また、テレワークやオンラインショッピングの需要増加により、店舗自体の需要が減少しています。そのため、店舗物件を保有するオーナーが、不動産投資から撤退し、店舗物件を手放すケースが増えています。
ただし、需要が減少する一方で、物件の価格は下落することはなく、むしろ高騰する傾向が見られます。不動産価格指数を見ると、一時的な下落は数回見られるものの、すぐに復調していることが分かります。また、店舗物件に限らずに、2013年頃より不動産全体の価格は上昇傾向です。
国土交通省 「不動産価格指数」 より
そのため、店舗物件を売却するオーナーにとっては、大きな利益が見込めるかもしれません。
店舗を借りずに買う人はどんな人?
店舗を売却するには、当然買い手が必要です。店舗を借りるのではなく、購入する人とは、どのような人なのでしょうか。
自社で長期的に使用し、資産として所有したい人
店舗を借りる場合、家賃や敷金・礼金、共益費などの費用が発生します。これらの費用を払い続けるよりも、自社で店舗を所有し、長期的に使用することで経費を抑えたいと考える人がいます。
不動産投資家
店舗の立地がよいと、安定した家賃収入を得られるため、不動産投資家には魅力的な投資先です。また、購入後にリノベーションやリフォームを行い、再販売することで利益を得る人もいます。
店舗を売却するために必要な準備
店舗を売却するためには、事前準備が必要です。特に必要となる準備を2つ紹介します。
売却の目的を明確に
店舗を売却するときは目的を明確にしましょう。
ビジネスの再編、経営資金の調達、事業の移転など、売却の目的を明確にすることで、売却価格や売却時期などの条件が決まるため、売却計画をスムーズに進められます。
なお、店舗の売却価格は、市場価格や相場、物件の状態や立地条件、事業内容などによって決まります。売却価格の目安を知るには、不動産会社に査定を依頼しましょう。査定依頼は複数社にするのがポイントです。複数社の査定価格を比較検討することで、高値で売却できる可能性が高くなります。
居抜きにするかどうか
店舗を売却する際、居抜きにするべきかどうかは、その物件の状況や売却する目的によって異なります。
居抜きとは、これまで営業していた店舗の内装や設備をそのまま残し、買主がそれらを引き継いで営業を開始することです。居抜きにすることで、買主は初期費用を抑えられ、売主も設備の修繕や撤去などの費用を削減できます。
このような理由から、店舗は居抜きで売却するケースが多いです。
::::::::
- _作業内容_
店舗売却についての文章のうち、「店舗を借りずに買う人はどんな人?」から「店舗を売却するときは目的を明確にしましょう。」に至るまでをすべて、一字一句違えずに打ち直してください。

- _提供資料_
::::::::
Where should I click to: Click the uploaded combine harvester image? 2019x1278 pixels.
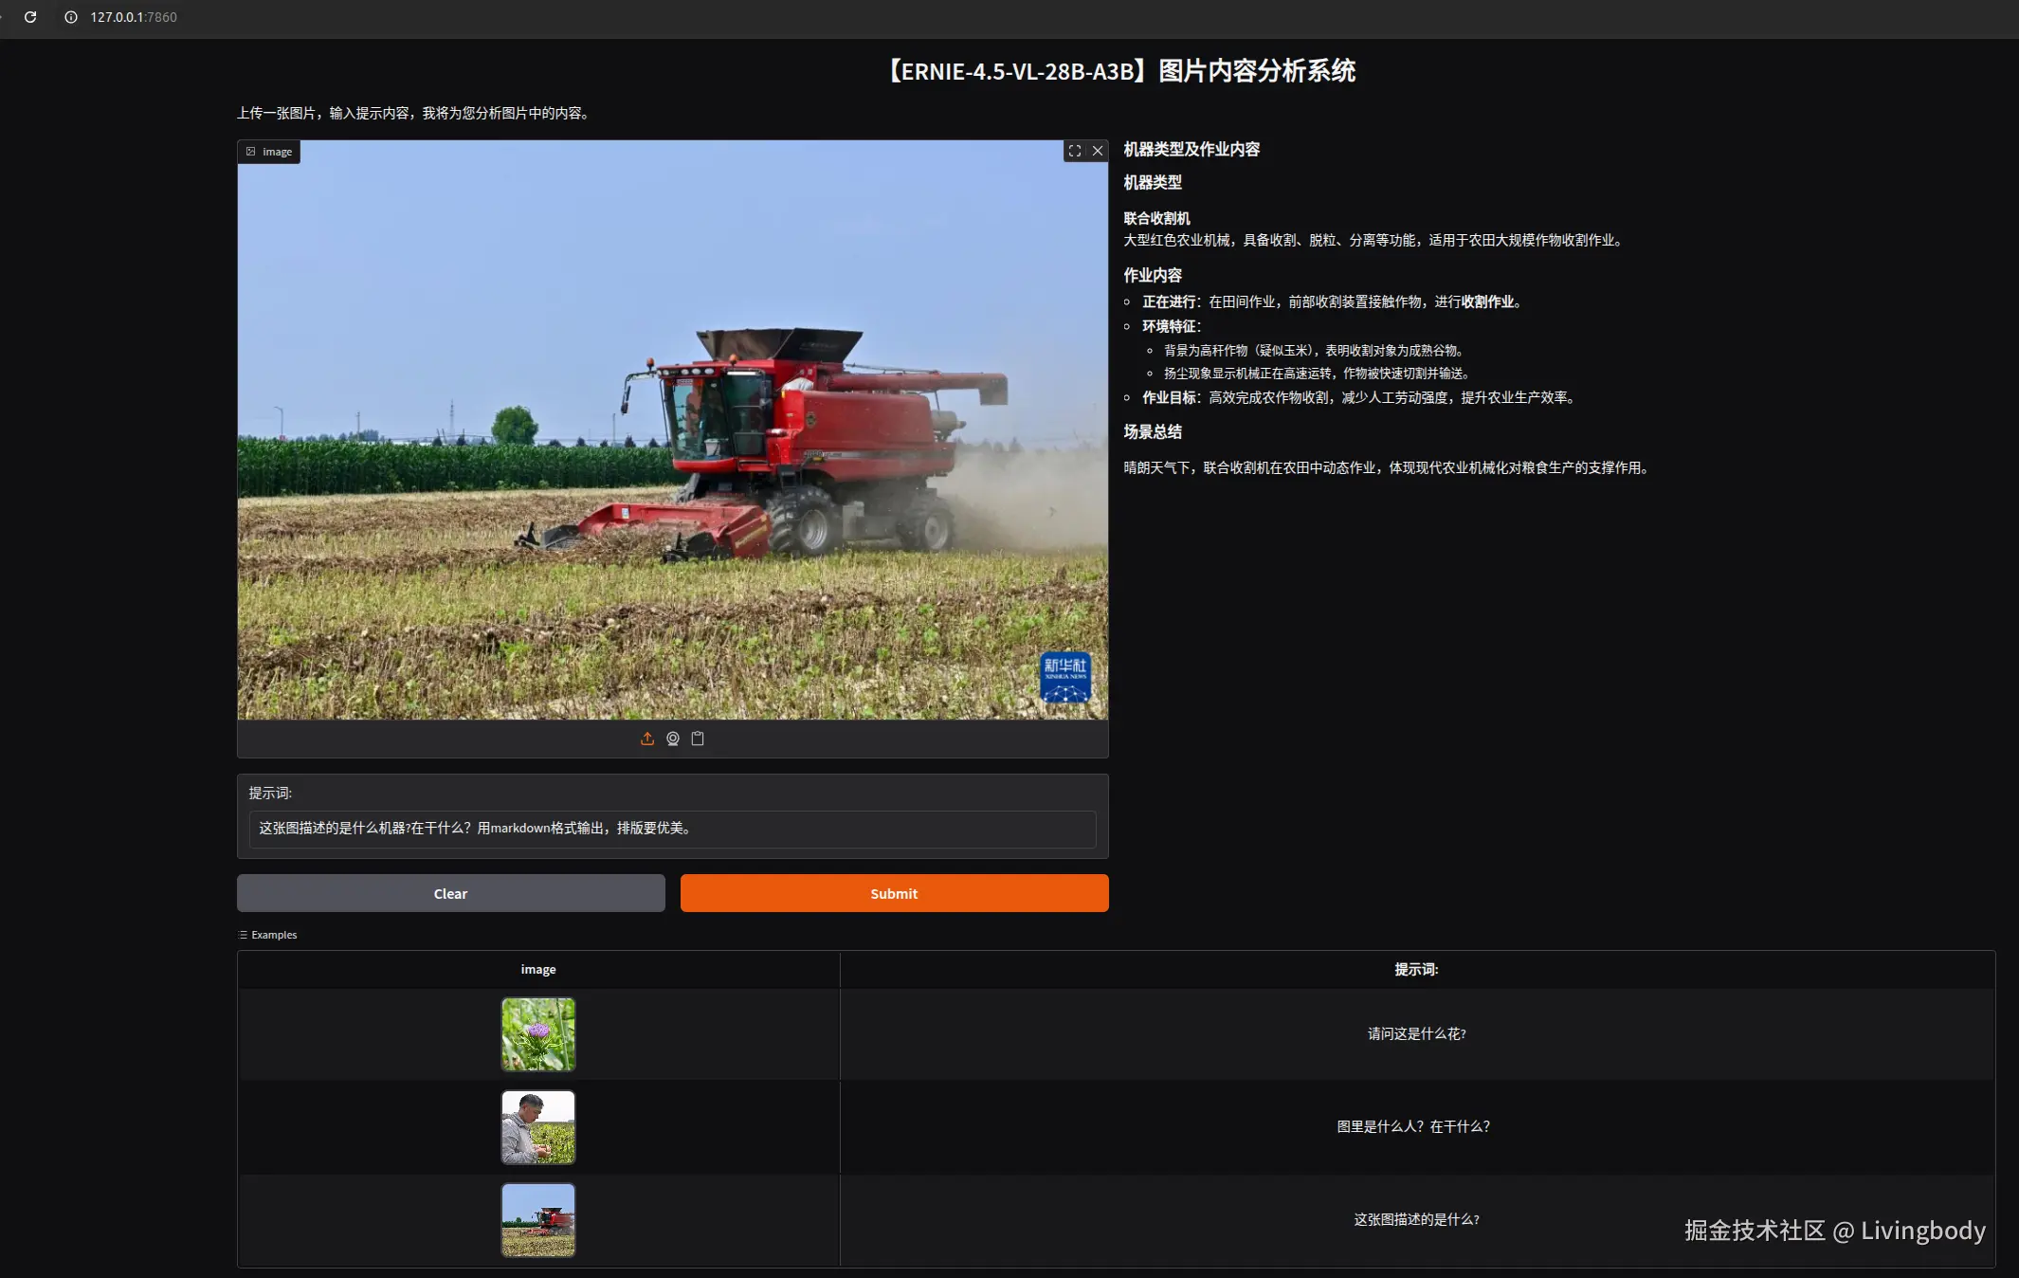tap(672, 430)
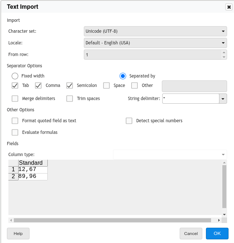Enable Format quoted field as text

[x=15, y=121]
::::::::
- _回答_
店舗を借りずに買う人はどんな人?
店舗を売却するには、当然買い手が必要です。店舗を借りるのではなく、購入する人とは、どのような人なのでしょうか。
自社で長期的に使用し、資産として所有したい人
店舗を借りる場合、家賃や敷金・礼金、共益費などの費用が発生します。これらの費用を払い続けるよりも、自社で店舗を所有し、長期的に使用することで経費を抑えたいと考える人がいます。
不動産投資家
店舗の立地がよいと、安定した家賃収入を得られるため、不動産投資家には魅力的な投資先です。また、購入後にリノベーションやリフォームを行い、再販売することで利益を得る人もいます。
店舗を売却するために必要な準備
店舗を売却するためには、事前準備が必要です。特に必要となる準備を2つ紹介します。
売却の目的を明確に
店舗を売却するときは目的を明確にしましょう。